I've grown to love Elastic Stack and we're now adopting and seeing the power of it. I'd love to see the following features:
For Record Last Run & Meta Data Path. This is a great way of tracking your last process point to pick up again on your next run/schedule.
Use Case:
In our automated build pipeline, I have Spinnaker deploying a fedora AMI with logstash installed and configured as a systemd process. It does its thing logstash starts, health endpoints resolve and my conf processes (all great). But, what if i have since processed 1 million messages and the instance terminates. By design of logstash it will check for the file, if not exist create and set default value to either 0 or 1-1-1970 (depending on the datatype of that field)
The ask: It would be nice to have an ability to direct this to either DB (RDS / NoSQL) or S3 or alternative mechanism that isn't local to the instance
Everything is log file and console driven.
I have a logstash AMI running separately in AWS which is pushing events to Hosted ES. These are all text based configuration files.
The Ask:
It would be nice e.g. Kibana to have the ability to see your logstash configurations, last runs and metrics that can be used for debugging purposes. With the improvements adding in 5.x i see a world where your APIs ship those metrics to provide a nice monitoring UI.
Long term, i'd love to see the ability to handle this all UI manner with functionality such as managed ES logstash instances.
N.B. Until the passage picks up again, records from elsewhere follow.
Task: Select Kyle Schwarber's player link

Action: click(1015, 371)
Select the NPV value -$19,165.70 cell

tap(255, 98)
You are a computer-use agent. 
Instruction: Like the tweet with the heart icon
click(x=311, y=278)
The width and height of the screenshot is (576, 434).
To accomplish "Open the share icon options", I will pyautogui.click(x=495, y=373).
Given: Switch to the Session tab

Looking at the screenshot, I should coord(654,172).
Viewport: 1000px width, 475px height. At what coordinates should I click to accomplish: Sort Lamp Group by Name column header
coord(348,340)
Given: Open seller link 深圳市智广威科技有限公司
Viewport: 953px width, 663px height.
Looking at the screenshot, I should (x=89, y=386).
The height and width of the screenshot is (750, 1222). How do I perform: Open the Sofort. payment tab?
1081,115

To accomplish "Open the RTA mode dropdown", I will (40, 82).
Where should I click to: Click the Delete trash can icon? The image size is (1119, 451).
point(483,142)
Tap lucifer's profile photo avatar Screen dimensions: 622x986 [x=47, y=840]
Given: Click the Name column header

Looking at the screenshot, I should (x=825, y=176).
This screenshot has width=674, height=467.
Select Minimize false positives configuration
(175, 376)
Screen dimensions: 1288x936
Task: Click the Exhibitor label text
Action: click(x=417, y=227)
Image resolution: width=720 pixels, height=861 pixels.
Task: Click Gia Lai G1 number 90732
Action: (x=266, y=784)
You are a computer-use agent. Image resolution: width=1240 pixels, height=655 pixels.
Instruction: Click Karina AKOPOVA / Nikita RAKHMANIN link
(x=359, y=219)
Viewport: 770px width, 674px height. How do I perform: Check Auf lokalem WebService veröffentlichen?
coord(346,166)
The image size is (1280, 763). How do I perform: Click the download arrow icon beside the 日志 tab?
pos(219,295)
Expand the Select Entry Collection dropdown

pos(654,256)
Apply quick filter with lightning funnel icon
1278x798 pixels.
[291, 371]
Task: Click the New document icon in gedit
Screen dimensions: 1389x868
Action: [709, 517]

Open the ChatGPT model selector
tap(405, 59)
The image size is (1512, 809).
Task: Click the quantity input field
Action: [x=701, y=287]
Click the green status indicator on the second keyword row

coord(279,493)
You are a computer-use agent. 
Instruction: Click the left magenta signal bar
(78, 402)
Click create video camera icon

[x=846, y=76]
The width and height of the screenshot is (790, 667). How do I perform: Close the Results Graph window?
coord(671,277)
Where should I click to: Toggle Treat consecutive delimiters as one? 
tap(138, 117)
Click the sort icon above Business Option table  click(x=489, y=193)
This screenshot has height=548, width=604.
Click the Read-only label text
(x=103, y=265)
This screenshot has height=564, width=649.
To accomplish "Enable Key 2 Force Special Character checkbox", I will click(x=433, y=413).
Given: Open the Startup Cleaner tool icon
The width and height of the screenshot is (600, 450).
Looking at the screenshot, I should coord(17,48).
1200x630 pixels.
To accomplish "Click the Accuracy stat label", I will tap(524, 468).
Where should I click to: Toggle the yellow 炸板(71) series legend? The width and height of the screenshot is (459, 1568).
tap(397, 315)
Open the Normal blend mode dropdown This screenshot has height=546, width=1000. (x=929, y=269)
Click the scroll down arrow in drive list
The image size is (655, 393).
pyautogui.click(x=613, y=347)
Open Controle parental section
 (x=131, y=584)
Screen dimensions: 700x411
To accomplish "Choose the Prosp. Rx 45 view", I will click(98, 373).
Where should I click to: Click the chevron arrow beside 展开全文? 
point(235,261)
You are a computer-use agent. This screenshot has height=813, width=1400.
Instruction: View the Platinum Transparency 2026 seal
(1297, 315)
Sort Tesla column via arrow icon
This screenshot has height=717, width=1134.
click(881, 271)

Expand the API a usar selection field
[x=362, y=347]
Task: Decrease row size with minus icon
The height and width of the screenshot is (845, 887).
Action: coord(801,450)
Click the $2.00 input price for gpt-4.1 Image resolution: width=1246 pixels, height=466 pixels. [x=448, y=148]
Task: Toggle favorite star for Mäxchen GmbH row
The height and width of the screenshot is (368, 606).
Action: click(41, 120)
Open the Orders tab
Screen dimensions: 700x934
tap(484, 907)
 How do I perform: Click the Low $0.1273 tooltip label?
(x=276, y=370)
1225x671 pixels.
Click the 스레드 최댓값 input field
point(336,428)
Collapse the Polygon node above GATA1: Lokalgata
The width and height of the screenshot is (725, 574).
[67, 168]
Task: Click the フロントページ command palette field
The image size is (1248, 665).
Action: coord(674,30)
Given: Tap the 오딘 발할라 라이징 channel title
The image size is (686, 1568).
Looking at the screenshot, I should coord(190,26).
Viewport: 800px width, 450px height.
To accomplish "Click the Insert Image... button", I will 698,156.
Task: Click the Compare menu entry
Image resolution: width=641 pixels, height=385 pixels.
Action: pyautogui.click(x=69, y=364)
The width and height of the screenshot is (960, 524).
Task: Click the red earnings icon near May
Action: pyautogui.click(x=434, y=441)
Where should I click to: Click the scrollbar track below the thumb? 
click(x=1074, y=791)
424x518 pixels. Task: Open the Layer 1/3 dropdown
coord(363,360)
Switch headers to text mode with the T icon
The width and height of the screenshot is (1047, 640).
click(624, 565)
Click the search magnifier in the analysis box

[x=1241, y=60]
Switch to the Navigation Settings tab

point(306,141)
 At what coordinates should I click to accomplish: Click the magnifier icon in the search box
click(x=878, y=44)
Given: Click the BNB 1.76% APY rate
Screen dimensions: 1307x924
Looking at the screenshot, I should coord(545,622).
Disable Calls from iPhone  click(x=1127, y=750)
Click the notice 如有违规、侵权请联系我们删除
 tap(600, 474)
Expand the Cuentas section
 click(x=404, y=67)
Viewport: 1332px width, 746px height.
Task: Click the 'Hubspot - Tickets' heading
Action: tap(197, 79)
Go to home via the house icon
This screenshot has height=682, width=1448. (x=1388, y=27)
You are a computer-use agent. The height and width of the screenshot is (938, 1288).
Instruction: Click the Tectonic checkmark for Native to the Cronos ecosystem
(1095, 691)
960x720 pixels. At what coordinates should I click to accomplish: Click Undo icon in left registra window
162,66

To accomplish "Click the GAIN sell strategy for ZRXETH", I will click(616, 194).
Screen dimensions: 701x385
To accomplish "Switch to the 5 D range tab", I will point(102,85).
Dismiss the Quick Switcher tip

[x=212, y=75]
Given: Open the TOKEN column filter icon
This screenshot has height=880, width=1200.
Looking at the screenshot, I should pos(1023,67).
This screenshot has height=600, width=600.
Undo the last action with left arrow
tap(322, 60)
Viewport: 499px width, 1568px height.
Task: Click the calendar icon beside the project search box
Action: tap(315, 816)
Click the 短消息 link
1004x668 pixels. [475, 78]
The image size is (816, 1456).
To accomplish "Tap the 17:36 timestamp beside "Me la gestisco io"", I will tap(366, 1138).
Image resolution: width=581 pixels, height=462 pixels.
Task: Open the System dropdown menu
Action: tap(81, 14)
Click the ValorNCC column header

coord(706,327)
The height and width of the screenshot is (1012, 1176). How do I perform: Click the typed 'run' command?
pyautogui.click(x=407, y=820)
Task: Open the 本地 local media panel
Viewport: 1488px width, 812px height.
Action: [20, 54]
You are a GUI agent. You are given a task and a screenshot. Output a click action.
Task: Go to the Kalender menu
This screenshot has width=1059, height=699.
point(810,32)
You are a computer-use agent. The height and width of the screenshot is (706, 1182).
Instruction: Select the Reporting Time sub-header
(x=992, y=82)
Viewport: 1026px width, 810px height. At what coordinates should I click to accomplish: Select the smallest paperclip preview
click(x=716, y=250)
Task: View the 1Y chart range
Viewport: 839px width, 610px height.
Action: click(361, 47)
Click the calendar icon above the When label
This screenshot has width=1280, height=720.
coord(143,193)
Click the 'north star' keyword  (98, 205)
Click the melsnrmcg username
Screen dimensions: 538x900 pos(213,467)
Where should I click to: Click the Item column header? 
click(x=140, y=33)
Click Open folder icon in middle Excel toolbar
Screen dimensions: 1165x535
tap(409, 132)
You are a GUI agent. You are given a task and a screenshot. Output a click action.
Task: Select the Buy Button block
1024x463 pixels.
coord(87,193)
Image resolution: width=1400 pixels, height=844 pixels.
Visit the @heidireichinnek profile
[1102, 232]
This would be another revenue source for you and reduce the need client side to spin up the infrastructure etc.
That would be interesting to have a kibana interface/tab to look at all logstash instances, but in the mean time there are ways to measure its performance in 5.3
Specifically i am talking about updating the last run meta file to S3 or a DB table. That way if the instance dies your last known value is "known" and your new instance can pick up from that point.
be interesting to write it to some more then just a file, but since S3 can be mounted as a filesystem, you could have a nfs mount or fuse filesystem to write it anywere you want.
this is a pretty unique case, but in the world of a dynamic servers and whatnot and interesting one.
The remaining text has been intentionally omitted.